If your child includes a specific disability such as autism, you will find the to request additional training for the person that actually works with your child. Be specific inside your request training, for a Para professional that will use your son or daughter. Investigate and discover working out yourself that you simply think could be appropriate, specify the amount of learning your son or daughter’s IEP, in which the training is going to be received, so when the training needs to be completed. For Example: Training for Para professional includes 18 hours of autism conferences (Introduction to Autism Education 8 hours and Introduction to Positive Behavioral Supports and Plans 8 hours) held by our states Parent Training and Information Center (PTIC). Working out will be completed by August the 15 of this year since school will begin on August 17th. School agrees to have a trained Para professional working with my child; and if the person doesn’t complete the training the school agrees to find a trained person to replace the untrained one.

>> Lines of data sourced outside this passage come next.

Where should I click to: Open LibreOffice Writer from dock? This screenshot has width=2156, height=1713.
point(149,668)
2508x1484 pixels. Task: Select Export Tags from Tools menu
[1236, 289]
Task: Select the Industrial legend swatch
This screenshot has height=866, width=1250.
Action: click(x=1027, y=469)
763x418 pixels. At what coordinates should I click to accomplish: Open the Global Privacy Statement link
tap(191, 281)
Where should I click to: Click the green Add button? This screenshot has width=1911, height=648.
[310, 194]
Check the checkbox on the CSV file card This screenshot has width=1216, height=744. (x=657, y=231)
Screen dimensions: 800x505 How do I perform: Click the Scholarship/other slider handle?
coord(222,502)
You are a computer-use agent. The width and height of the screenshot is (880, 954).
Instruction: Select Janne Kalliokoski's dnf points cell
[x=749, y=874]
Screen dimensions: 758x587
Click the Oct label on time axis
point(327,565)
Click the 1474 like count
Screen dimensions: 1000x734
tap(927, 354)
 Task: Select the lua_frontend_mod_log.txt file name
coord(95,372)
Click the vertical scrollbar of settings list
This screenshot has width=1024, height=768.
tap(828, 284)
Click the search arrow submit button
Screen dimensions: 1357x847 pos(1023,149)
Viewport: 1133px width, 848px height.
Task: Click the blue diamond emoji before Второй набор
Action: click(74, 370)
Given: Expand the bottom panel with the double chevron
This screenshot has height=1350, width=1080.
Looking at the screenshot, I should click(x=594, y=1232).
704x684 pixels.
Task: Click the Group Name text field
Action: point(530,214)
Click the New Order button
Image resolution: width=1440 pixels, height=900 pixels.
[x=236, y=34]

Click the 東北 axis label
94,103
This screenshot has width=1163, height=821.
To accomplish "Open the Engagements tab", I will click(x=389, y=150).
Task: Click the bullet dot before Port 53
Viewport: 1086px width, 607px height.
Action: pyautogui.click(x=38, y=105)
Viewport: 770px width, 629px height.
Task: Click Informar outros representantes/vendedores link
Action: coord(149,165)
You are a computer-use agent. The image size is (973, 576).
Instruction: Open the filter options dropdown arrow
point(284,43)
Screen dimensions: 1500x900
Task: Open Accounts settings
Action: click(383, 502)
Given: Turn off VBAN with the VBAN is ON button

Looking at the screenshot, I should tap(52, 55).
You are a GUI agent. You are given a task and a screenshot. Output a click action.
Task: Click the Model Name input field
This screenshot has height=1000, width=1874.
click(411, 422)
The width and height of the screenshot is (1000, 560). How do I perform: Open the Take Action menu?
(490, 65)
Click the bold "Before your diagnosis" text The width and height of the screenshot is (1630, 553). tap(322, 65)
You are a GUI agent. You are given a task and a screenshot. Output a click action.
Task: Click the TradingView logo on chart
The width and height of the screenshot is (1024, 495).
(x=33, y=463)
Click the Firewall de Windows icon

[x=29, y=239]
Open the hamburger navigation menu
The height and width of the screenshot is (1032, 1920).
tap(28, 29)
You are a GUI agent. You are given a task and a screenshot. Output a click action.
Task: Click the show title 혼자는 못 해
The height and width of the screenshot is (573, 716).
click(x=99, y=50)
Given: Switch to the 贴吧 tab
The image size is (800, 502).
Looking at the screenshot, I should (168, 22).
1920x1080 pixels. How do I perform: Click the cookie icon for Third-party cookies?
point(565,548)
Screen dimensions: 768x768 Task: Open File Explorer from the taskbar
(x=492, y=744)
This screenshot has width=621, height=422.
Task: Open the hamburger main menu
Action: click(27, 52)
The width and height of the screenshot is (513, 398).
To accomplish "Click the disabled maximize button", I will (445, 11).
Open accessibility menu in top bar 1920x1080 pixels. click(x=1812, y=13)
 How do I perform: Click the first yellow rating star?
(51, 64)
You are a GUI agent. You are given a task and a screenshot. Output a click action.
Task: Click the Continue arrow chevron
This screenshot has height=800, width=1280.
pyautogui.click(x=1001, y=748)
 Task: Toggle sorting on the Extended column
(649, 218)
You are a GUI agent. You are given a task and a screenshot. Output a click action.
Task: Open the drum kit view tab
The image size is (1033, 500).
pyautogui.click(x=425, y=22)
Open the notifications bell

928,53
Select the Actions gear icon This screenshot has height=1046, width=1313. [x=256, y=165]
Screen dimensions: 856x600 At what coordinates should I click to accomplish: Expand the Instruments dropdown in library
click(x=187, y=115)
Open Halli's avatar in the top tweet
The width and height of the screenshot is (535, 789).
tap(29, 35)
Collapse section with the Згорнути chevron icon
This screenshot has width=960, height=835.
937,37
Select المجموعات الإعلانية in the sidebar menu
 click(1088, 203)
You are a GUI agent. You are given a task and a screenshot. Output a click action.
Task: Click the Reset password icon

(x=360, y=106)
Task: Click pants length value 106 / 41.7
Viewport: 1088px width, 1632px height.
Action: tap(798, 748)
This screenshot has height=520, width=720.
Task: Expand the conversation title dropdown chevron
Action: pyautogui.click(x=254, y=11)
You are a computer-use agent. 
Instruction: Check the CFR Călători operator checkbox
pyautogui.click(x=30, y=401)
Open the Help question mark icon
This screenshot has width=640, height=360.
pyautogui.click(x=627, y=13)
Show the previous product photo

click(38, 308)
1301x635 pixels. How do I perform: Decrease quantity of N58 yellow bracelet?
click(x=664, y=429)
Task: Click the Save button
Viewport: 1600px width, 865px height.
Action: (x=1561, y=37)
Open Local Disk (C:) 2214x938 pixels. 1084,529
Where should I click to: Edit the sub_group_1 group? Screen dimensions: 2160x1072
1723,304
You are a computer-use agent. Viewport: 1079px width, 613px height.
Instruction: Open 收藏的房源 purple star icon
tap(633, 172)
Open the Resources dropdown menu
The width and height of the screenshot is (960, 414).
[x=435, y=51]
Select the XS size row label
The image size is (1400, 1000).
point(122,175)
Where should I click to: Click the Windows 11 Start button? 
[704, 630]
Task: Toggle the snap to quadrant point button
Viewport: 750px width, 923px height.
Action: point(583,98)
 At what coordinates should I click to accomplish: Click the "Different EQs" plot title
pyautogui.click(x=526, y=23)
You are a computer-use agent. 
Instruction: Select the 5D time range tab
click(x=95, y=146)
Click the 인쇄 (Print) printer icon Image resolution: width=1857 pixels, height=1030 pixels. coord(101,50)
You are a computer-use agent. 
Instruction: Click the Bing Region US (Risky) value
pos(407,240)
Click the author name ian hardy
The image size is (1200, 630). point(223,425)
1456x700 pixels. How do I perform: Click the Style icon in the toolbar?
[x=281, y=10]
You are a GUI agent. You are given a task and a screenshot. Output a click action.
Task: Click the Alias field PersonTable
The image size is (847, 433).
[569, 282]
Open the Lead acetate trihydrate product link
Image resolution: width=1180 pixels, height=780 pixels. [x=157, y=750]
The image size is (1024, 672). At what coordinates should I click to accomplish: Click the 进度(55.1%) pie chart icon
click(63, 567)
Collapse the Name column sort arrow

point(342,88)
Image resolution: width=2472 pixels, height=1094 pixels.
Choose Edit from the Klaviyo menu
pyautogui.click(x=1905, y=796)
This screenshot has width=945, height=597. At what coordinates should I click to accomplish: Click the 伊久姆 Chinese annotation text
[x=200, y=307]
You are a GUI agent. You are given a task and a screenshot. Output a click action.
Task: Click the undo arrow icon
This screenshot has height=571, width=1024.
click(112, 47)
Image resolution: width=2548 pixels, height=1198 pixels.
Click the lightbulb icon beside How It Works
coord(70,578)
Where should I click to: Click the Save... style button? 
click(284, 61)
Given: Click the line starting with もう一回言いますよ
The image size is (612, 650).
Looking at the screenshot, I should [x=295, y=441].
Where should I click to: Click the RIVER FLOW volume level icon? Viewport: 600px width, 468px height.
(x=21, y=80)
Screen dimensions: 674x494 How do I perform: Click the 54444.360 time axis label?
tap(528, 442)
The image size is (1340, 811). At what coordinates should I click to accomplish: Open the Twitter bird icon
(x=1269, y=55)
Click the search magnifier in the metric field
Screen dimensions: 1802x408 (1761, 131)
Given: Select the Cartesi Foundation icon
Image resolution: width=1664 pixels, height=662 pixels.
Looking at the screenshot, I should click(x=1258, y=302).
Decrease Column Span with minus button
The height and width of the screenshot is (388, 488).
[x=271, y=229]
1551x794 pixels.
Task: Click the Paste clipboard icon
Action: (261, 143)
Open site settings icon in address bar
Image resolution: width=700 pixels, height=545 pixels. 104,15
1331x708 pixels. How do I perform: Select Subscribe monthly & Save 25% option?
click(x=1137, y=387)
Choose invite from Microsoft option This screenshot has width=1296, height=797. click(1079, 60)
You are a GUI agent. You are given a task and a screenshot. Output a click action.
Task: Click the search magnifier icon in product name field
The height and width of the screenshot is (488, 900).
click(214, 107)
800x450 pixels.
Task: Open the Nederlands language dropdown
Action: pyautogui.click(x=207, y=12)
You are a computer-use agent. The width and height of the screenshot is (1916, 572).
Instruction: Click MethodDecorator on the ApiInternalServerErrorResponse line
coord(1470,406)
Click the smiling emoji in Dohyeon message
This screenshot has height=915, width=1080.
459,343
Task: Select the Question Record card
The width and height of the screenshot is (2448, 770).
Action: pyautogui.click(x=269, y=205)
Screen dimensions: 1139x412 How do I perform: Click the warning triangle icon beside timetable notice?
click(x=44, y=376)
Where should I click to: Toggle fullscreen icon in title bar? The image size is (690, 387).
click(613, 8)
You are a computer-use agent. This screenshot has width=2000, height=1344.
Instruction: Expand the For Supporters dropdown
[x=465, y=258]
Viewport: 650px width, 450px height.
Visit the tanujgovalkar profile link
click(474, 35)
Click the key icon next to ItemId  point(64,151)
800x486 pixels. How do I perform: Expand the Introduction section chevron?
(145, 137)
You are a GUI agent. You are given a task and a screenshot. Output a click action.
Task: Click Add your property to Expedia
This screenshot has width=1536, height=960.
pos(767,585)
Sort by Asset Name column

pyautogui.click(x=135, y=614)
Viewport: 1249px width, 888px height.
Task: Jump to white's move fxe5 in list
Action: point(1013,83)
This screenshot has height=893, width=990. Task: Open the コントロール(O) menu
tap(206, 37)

The duties will differ according to the child. Here is a list of some things that they may do:

1. Help child complete academic assignments.
2. Help keep the child focused on school work, and can redirect as needed.
3. Breaks down academic assignments so that the child may comprehend it more.
4. Behave as a writer of assignments, when the child is not able to write.
5. Teach child appropriate social skills, as well as encourage the child to have interaction using their peers.
6. Assist with positive behavioral support for negative behavior.
7. Help with any physical needs that the child has (toileting, help with eating lunch etc).
8. Help child with transitions from activity to activity.
9. Help child when group assignments are given, to enable them to be active participants.

During my 20 years being an educational advocate I’ve met many Para professionals; good quality some not! If you feel your child needs an assistant in order to benefit from the amount then take it up at their next IEP meeting! Good Luck!